What is expected:
Under this line is a listing; return exactly the lines starting at the one with "Open katrin_evelina commenter profile" and running down to the one with "Expand the 36次 50.00% statistics arrow", and leave out its pictures.
** Opening Exercise material block **
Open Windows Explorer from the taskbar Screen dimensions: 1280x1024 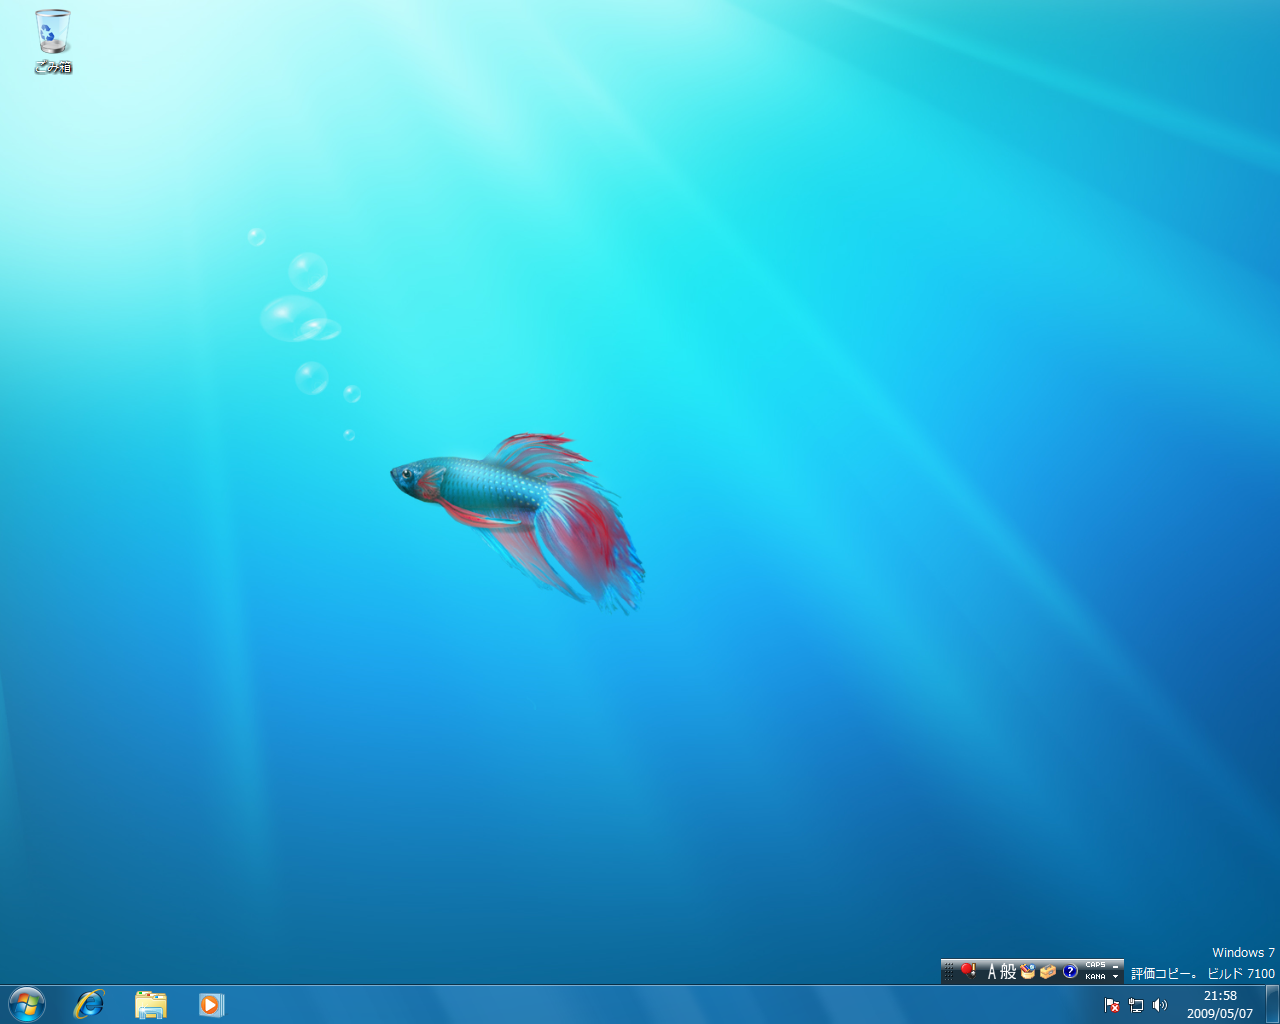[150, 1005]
** Closing Exercise material block **
** Opening Exercise material block **
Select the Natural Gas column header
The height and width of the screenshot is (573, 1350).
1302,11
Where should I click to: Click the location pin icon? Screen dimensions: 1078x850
** Closing Exercise material block **
** Opening Exercise material block **
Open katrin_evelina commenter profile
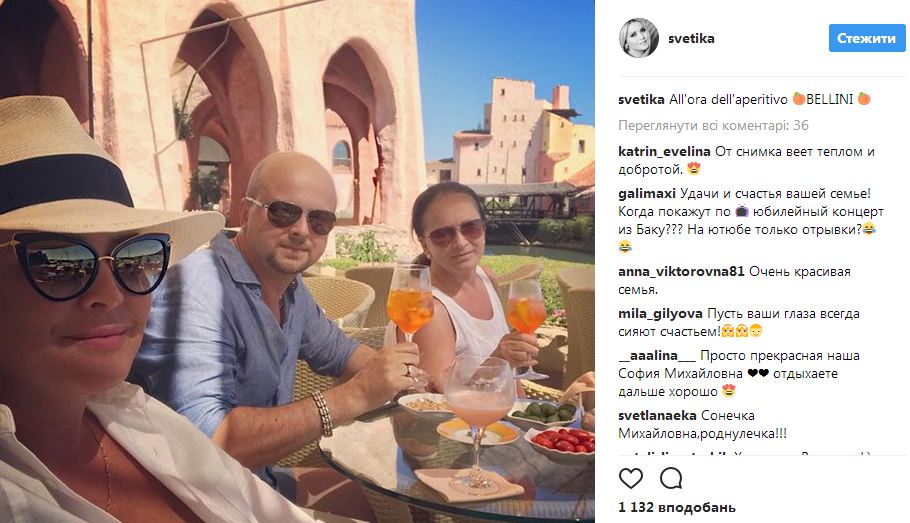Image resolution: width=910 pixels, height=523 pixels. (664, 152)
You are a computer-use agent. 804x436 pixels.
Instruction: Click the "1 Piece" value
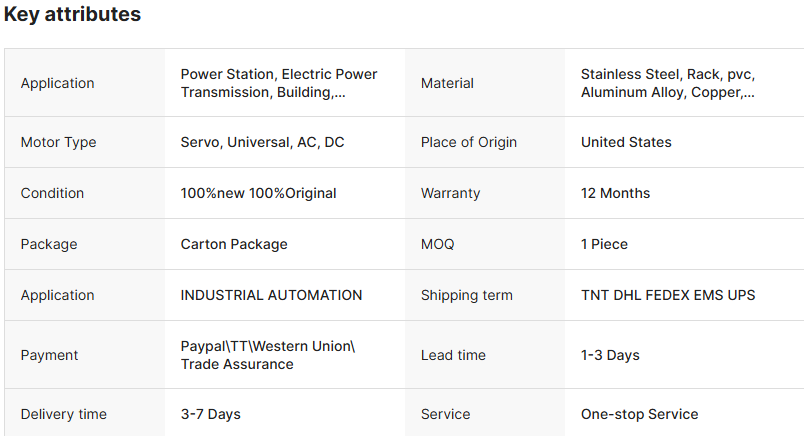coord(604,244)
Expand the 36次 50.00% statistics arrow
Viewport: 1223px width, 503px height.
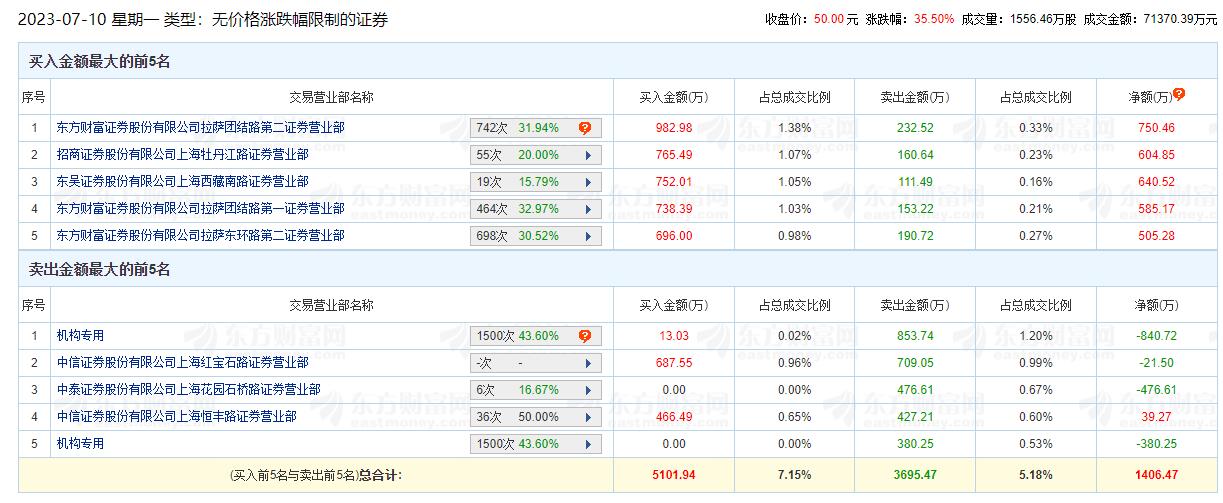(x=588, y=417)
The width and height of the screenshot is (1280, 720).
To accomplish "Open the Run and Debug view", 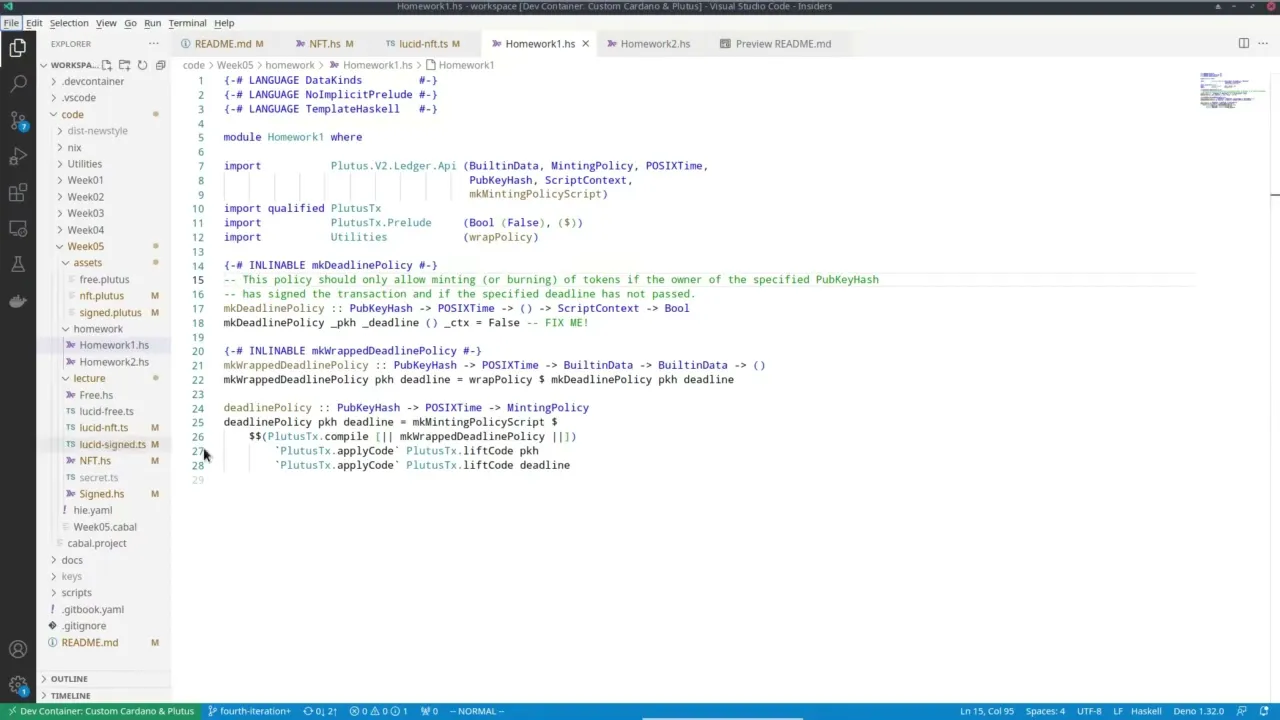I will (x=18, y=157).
** Closing Exercise material block **
Solution to this problem:
Open katrin_evelina commenter profile
Image resolution: width=910 pixels, height=523 pixels. (664, 152)
You are a computer-use agent. 804x436 pixels.
Instruction: Click the "1 Piece" value
coord(604,244)
Expand the 36次 50.00% statistics arrow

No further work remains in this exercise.